The action consists of two 24-hour stoppages per week, for three weeks, starting on March 5 and 6. This level of strike action has not taken place in an Australian university before.
Last November, VU vice chancellor Liz Harman informed staff through the press that 270 jobs would be slashed. This is the largest number of layoffs proportionally in Australian university history. The response — immediate strike action, a unanimous union members' vote of no confidence in the vice chancellor and VU senior management, a major community campaign in support of access to tertiary education in the west of Melbourne and a major press campaign — slowed the pace of these job losses.
However, despite all attempts by the union to negotiate alternatives to guarantee job security, management has refused to consider these and has upped the ante with increased workloads and the rejection of proposals for the basis of the current enterprise bargain negotiations.
At the same time, senior management cut education courses and subjects offered by VU, decreasing students' choices. Two campuses will close at the end of 2009 and student numbers in tutorials have increased.
The 270 job cuts represent more than a quarter of the higher education teaching staff, which will further impact harshly on the quality of education for VU students. This will include:
•further increases in class sizes and staff-student ratios;
•fewer timetabled classes to fit in with students' work schedules outside university;
•less choice and less available subjects for students to choose from in structuring their degrees;
•fewer experienced lecturers and staff to deal with student problems;
•less student consultation time and
•longer queues and waiting times at student centres because of cuts to staffing.
For remaining staff the situation is grim. There will be increases in already heavy workloads and increasing stress levels. These will create a serious risk to the health, safety and morale of staff.
Harman claims this job vandalism is needed because VU's budget needs an injection of savings. Yet the facts deny this claim.

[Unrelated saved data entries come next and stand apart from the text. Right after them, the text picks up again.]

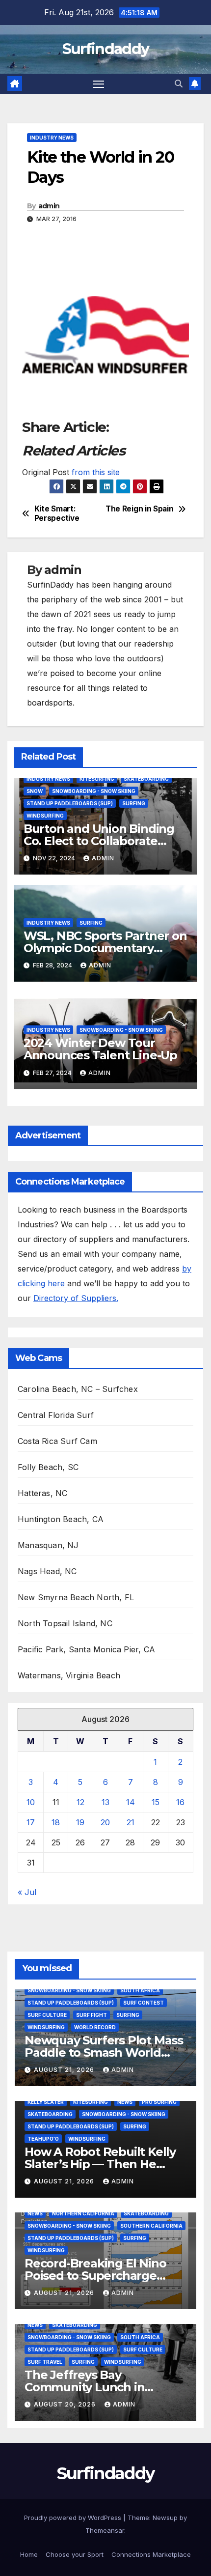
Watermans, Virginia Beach (69, 1675)
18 (56, 1822)
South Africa (140, 1990)
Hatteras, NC (42, 1493)
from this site (96, 472)
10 (30, 1802)
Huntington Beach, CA (61, 1519)
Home (29, 2554)
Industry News (52, 138)
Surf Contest (143, 2003)
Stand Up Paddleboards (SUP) (69, 803)
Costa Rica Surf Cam (57, 1441)
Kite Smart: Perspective (56, 513)
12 (80, 1802)
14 (130, 1802)
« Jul (27, 1892)
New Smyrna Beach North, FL (76, 1597)
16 (180, 1802)
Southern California (151, 2226)
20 (105, 1822)
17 (30, 1822)
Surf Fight (91, 2015)
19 (80, 1822)
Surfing (133, 803)
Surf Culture (47, 2015)
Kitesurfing (96, 779)
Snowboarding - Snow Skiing (93, 791)
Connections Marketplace (151, 2554)
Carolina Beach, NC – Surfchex (78, 1389)
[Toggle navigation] (98, 84)
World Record (95, 2027)
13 (105, 1802)
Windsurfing (45, 816)
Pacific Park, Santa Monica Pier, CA (86, 1649)
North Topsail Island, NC (65, 1623)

The 2008 budget is in surplus of $17 million and has been "in the black" over recent years, according Harman's own emails.
The anticipated budget crisis is in the future, caused mainly by senior management's political choice of "bricks over people": spending on an ambitious unfunded capital works program at the expense of the university's primary function — the provision of quality core educational activities.
Dr James Doughney, the elected academic representative on VU council, has outlined four funding options which do prioritise "people over bricks". These options, individually or combined, could provide alternative funding options to the budget black hole prediction of $27 million claimed by Harman.
Already, additional funding is being proposed in the Bradley Report on higher education and the Rudd government's allocated funding to higher education, which substantially take into account the future deficit projection. These options have not been taken into consideration by VU's senior management.
Staff will meet in the week starting March 16 to review management's response and determine whether further action is necessary.